Do this
Count how many lines in the listing below contain the string "history". Reply with the number only.

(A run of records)

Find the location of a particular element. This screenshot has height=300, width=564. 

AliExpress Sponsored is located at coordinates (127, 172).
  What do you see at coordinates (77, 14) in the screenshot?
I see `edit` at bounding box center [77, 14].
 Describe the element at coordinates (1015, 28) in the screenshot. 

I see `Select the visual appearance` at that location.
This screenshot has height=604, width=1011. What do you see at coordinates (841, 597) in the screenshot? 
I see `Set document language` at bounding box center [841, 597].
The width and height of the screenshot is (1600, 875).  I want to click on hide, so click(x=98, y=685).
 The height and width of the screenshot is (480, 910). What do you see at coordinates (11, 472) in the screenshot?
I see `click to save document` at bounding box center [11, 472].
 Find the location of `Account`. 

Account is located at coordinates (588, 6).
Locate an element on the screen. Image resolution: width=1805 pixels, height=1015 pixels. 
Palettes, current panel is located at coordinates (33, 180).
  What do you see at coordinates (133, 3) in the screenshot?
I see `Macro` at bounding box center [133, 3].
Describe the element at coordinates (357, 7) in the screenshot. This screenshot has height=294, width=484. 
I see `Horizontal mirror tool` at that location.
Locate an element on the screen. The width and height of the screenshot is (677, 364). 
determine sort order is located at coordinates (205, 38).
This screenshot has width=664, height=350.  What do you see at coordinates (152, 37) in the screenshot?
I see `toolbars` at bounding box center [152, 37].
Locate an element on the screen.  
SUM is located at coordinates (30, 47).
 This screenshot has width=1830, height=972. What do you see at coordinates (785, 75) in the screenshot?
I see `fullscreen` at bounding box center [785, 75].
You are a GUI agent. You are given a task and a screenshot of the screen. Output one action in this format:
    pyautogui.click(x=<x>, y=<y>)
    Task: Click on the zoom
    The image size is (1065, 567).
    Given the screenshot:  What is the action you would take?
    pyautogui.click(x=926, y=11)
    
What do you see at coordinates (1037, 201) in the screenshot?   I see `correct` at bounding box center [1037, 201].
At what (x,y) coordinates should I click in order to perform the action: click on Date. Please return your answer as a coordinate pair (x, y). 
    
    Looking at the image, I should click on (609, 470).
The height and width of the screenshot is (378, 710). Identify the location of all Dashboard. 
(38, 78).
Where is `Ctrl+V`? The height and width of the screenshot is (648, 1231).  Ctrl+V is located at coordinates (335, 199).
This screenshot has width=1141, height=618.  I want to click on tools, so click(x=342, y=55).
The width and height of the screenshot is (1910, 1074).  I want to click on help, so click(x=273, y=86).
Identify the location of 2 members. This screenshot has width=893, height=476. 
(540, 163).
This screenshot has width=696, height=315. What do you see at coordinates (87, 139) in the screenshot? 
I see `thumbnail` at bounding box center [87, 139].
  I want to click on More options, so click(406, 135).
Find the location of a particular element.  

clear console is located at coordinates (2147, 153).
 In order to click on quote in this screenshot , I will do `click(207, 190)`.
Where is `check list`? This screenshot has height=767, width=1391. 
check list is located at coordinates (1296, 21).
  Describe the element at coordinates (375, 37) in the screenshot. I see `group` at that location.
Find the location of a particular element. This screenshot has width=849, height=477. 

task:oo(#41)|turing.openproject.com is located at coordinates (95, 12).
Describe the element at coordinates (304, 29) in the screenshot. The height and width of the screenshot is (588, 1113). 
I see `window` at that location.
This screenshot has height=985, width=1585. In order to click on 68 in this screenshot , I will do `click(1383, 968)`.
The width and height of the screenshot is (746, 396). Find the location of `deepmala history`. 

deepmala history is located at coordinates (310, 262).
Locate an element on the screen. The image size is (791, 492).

Completed task
2